- _Activity_: Would you write out the entries again, exactly as they are, but without images?

Items listed in a dataset:
-------

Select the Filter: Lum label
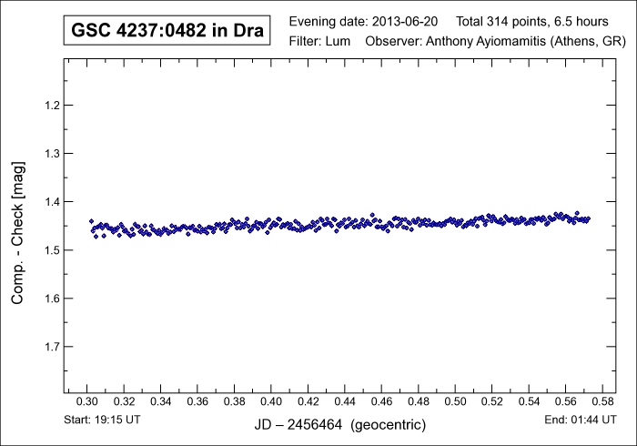 pos(320,42)
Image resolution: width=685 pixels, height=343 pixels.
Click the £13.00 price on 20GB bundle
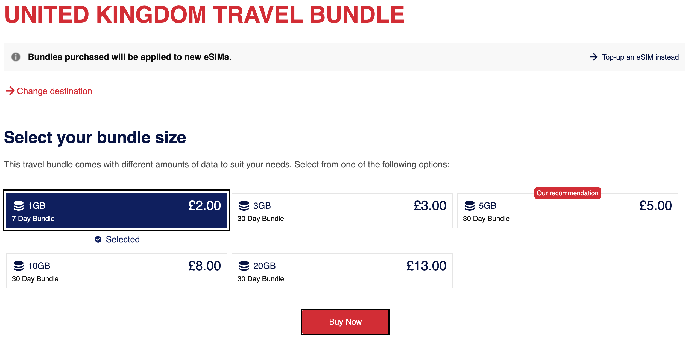click(x=426, y=266)
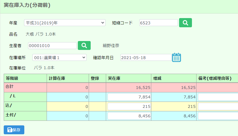Image resolution: width=238 pixels, height=136 pixels.
Task: Open the 在庫場所 location dropdown
Action: (59, 58)
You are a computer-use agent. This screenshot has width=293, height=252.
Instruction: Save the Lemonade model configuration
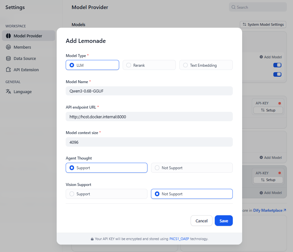(223, 221)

-------

- _The answer_:
Select the Filter: Lum label
 pos(320,42)
Image resolution: width=685 pixels, height=343 pixels.
Click the £13.00 price on 20GB bundle
click(x=426, y=266)
Image resolution: width=238 pixels, height=136 pixels.
Task: Open the 在庫場所 location dropdown
Action: (59, 58)
You are a computer-use agent. This screenshot has width=293, height=252.
Instruction: Save the Lemonade model configuration
(223, 221)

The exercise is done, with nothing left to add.